Le célèbre groupe sculpté du Laocoon, aujourd’hui au Vatican
illustre l’art grec dans toute sa splendeur : la maîtrise technique de l’anatomie et de la musculature
humaine y est excellente ; les corps nus et tendus luttent contre les serpents qui les enserrent,
impuissants face à la souplesse tentaculaire de ces derniers ; les protagonistes tentent de lutter, en
vain ; la limpidité des corps corrobore à la clarté de la scène, qui expose la tension dramatique de la
scène, sans pour autant que les émotions ne transpercent le spectateur.

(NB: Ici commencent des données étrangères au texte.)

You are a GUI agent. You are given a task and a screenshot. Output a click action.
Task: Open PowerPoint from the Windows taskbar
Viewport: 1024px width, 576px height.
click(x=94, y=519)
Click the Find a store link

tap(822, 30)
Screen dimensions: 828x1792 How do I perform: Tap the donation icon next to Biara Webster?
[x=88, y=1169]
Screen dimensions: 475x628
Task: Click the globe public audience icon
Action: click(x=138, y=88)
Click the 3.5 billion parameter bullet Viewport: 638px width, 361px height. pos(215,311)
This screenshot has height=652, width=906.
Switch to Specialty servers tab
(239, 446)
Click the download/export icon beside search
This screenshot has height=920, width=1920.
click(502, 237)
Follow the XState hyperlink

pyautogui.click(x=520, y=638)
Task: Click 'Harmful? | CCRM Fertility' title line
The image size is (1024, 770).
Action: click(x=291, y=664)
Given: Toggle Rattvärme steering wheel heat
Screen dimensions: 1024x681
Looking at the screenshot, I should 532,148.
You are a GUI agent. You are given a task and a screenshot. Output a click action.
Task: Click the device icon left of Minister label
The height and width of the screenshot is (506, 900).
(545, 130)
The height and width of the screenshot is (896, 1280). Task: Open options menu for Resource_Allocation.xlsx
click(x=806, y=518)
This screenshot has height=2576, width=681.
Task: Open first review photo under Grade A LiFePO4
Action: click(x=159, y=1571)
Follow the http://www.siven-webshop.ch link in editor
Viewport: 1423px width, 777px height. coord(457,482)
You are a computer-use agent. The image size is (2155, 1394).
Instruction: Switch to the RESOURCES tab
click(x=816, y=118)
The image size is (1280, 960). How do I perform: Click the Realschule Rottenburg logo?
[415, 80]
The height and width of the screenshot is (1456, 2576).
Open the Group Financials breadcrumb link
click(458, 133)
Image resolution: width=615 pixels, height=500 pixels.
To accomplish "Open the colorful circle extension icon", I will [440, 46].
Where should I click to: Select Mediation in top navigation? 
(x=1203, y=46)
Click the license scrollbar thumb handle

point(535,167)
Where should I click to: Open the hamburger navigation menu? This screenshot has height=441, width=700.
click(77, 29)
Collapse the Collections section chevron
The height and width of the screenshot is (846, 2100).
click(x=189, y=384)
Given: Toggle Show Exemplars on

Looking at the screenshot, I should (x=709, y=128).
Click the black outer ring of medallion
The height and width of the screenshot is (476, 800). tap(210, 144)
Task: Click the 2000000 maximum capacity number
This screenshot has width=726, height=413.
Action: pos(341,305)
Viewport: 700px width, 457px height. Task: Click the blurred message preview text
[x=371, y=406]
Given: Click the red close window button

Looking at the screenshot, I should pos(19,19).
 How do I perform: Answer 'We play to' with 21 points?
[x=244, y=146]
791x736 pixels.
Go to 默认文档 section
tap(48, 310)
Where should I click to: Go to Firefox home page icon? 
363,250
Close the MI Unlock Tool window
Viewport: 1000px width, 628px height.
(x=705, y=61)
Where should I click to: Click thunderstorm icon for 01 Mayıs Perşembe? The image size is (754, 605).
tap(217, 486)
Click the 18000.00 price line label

Maîtrise plastique et maîtrise
des expressions corroborent une esthétique du mimesis aristotélicien (ressemblance).
Le nu devient
alors l’exercice plastique et artistique des plus honorables, portant avec lui l’héritage d’une
civilisation dorée idéale à ressusciter.
De ce fait, le nu deviendra dans un premier temps un outil de résurrection ; projection de
l’idolâtrie pour l’Antiquité, le nu incarne le désir véritable de renouer avec l’origine de nos
civilisations occidentales, d’autant plus que celui porte la marque des théories et philosophies
platoniciennes et aristotéliciennes : le nu concrétise l’esthétique platonicienne et la théorie
d’Aristote, lesquelles affirment que « c’est dans la mesure et la proportion que se trouve partout la
beauté et la vertu » (Platon) et que seule la ressemblance perfectionnée de l’art avec la nature
constitue le critère de Beauté.
Ainsi, les statues grecques telles que l’Apollon du Belvédère seront
copiées, prises pour modèles et remises au goût de l’époque, comme l’illustre le David de MichelAnge (XVIe siècle) : protagoniste de l’histoire chrétienne, David est représenté comme un
personnage mythologique ; il est se tient debout, flegmatique, fièrement nu, sa musculature
apparente, ne cachant nullement ses genitaliae, dans une position hanchée ; ce procédé de
contrapposto rend la statut plus vivante, plus proche de la réalité.
Cette oeuvre va reprendre toutes
les idées de la Renaissance, où prônent le christianisme et la nostalgie antique, en les combinant
avec les idées platoniciennes et aristotéliciennes ; elle conjure beauté divine et perfection antique.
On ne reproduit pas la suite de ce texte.